-- Selected passage follows --

Making Cyanotype Prints in the Kitchen

I’ve recently discovered cyanotype printing, a process discovered in 1842 by Sir John Herschel… because I’m obviously the last guy to hear about anything. Herschel used the process to reproduce texts and diagrams, like a 170-year-old Xerox machine, however the process was also used to make photographic contact prints. The third oldest means of making photographic prints, preceded by Daguerreotype and Talbotype. I love trying new things, so I thought I’d give it a whirl.

There are several kits available to do this, but the whole process is super simple, embarrassingly simple. You can display your prints and all your cool friends will marvel at your feats of archaic know-how, despite this being the easiest print you’ll ever make.

At the core of the process is a solution of a light-sensitive mixture of two chemicals – the light-sensitive iron(III) complex with a readily oxidizable polybasic carboxylic acid, usually citric acid or oxalic acid, and hexacyanoferrate(III). Known to non-technical me as “Solution A” and “Solution B.” You can apply this to cloth or paper, or probably a multitude of other surfaces, expose it to sunlight, and create an image from the resulting silhouette of whatever you placed on top of it.

The chemistry comes in two bottles, as a powder. You need to fill these bottles with water (I used distilled water, because why not?) and shake the snot out of them to mix everything well, then wait 24 hours to use, because the package says “For best results…” and who goes into a thing like this with lofty plans for mediocre results? 24 hours later I’m ready to go!

I experimented with some Bristol paper first, because that’s what I had. I would recommend using a heavier watercolor paper, I later bought a pad of Arches watercolor paper, in the “hot press” variety, because the surface is smoother than cold press. A smoother surface translates to better detail in your photo. Using a small glass bowl and a pair of glass medicine droppers I combined an equal amount of light-sensitive iron(III) complex with a readily oxidizable polybasic carboxy… I mean “Solution A” with “Solution B,” then mix with a foam brush and apply the solution to the paper.

When applying, I didn’t go edge-to-edge, as I really like the appeal of the unpolished rough edges in the resulting image, this give it a more interesting look. I’ll be experimenting with this in the future as well. The DIY aspect of this process gives you a lot of latitude for creativity. You want to do this in a darkened room, out of direct light as it is now light sensitive. Subdued light is fine, like with drawn curtains, it doesn’t need to be as strictly dark as with other photo papers. Let it dry completely.

-- Selected passage concluded --
-- Data extracts follows --

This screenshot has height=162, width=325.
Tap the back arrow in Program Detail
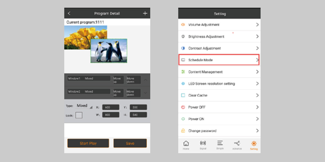[x=69, y=13]
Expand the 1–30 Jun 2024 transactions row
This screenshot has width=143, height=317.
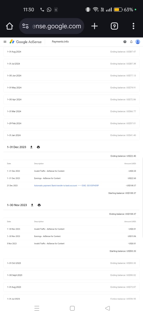tap(72, 76)
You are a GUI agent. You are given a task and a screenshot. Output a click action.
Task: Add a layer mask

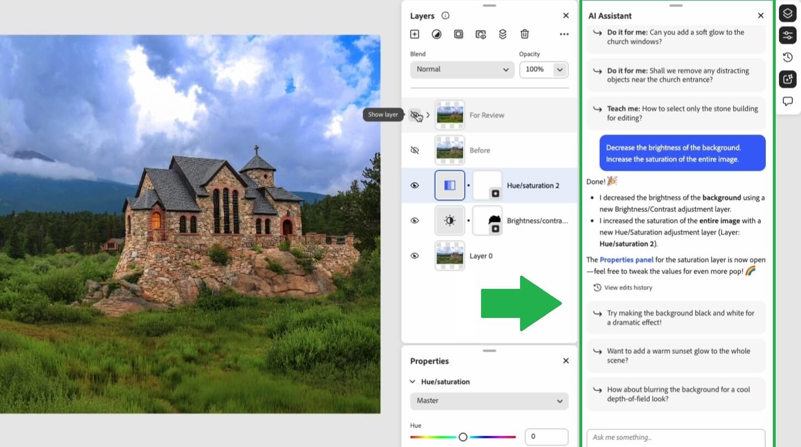point(458,34)
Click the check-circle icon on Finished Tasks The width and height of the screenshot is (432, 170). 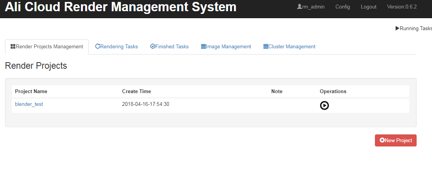pos(153,46)
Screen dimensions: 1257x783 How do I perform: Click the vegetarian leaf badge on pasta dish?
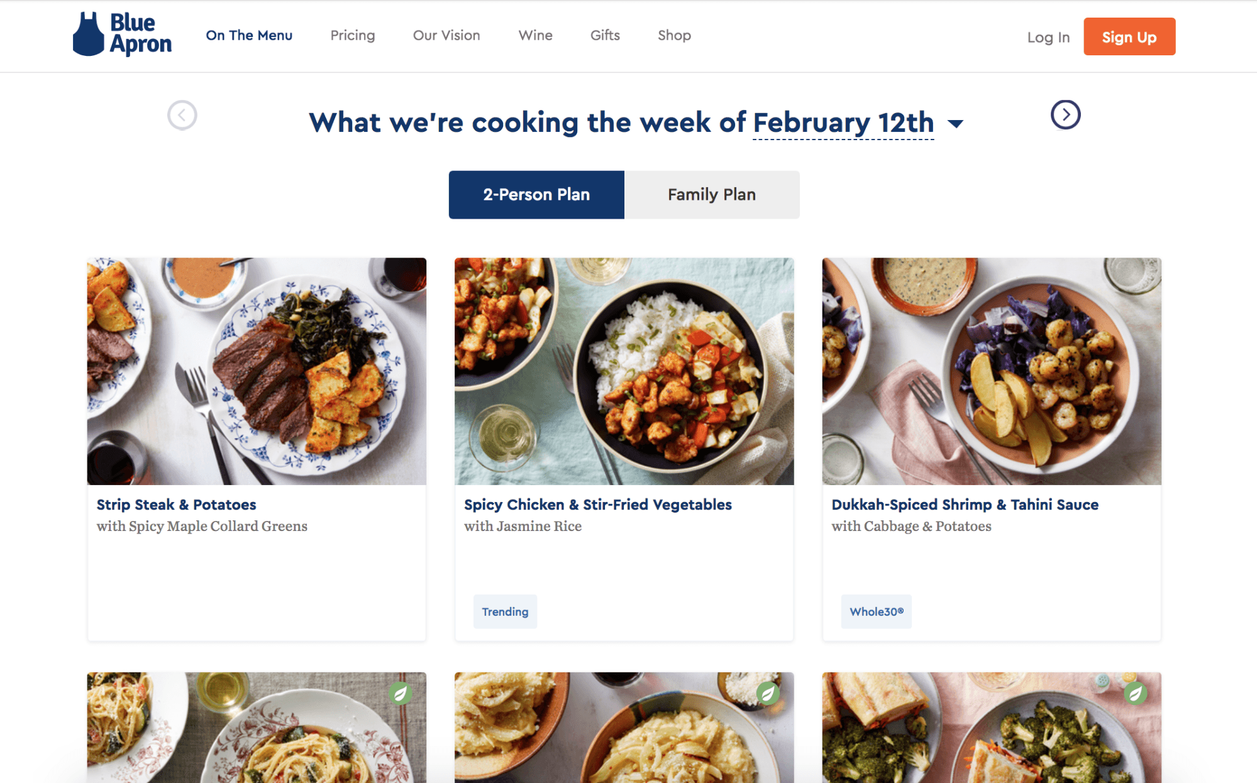[400, 693]
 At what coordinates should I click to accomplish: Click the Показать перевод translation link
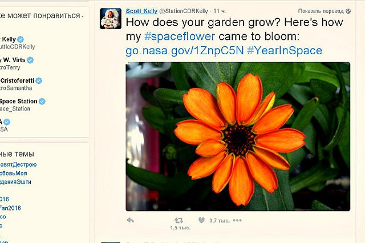pyautogui.click(x=321, y=11)
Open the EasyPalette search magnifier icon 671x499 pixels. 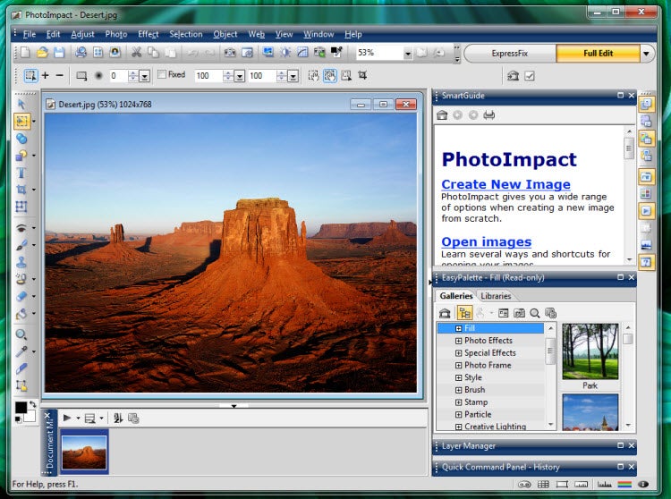(535, 313)
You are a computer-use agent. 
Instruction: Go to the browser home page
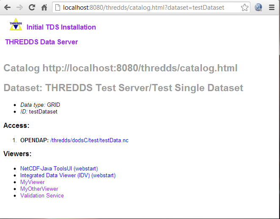point(44,8)
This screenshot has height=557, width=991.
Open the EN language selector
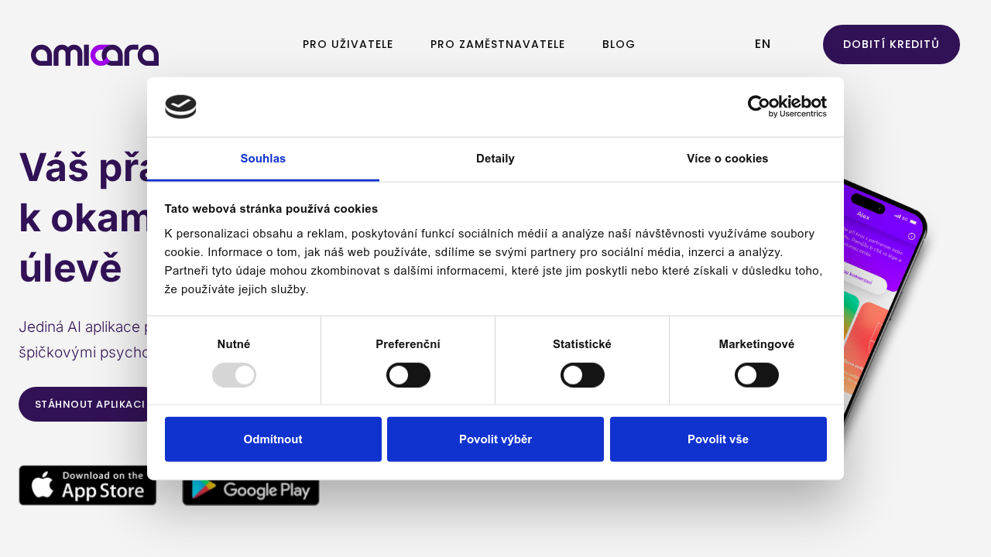(x=763, y=44)
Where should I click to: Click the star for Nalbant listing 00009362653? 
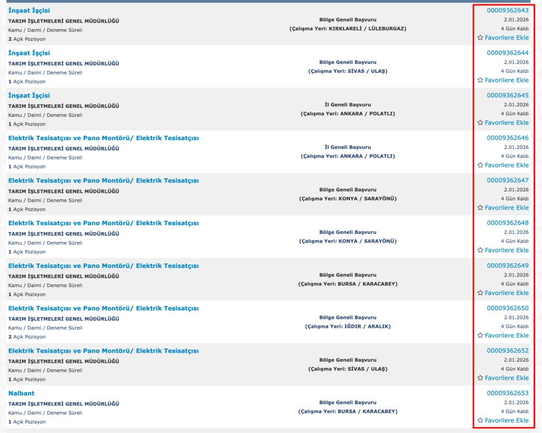tap(480, 420)
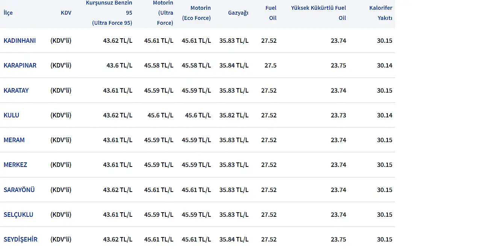Select the SELÇUKLU district link
This screenshot has height=249, width=481.
pos(18,215)
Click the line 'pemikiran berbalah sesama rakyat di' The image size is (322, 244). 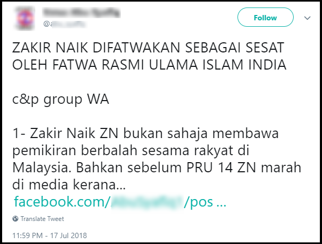[x=131, y=151]
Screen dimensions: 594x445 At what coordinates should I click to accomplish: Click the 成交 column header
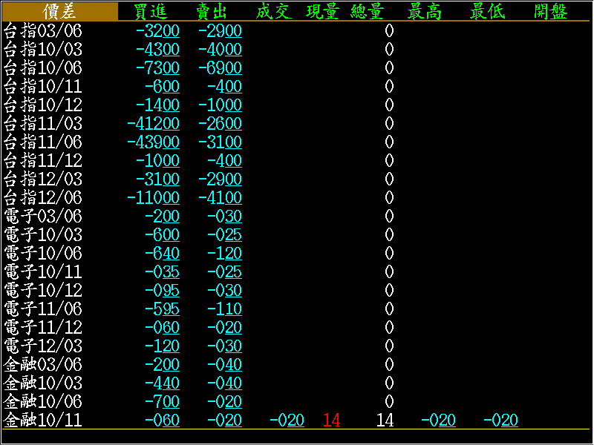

-- Data extracts concluded --

▶ _Aim of the task_: Can you write out, word for word, the part of the cyanotype passage starting at "There are several" and ending at "on top of it."? The rows have no role here.

▶ _Result of this task_:
There are several kits available to do this, but the whole process is super simple, embarrassingly simple. You can display your prints and all your cool friends will marvel at your feats of archaic know-how, despite this being the easiest print you’ll ever make.

At the core of the process is a solution of a light-sensitive mixture of two chemicals – the light-sensitive iron(III) complex with a readily oxidizable polybasic carboxylic acid, usually citric acid or oxalic acid, and hexacyanoferrate(III). Known to non-technical me as “Solution A” and “Solution B.” You can apply this to cloth or paper, or probably a multitude of other surfaces, expose it to sunlight, and create an image from the resulting silhouette of whatever you placed on top of it.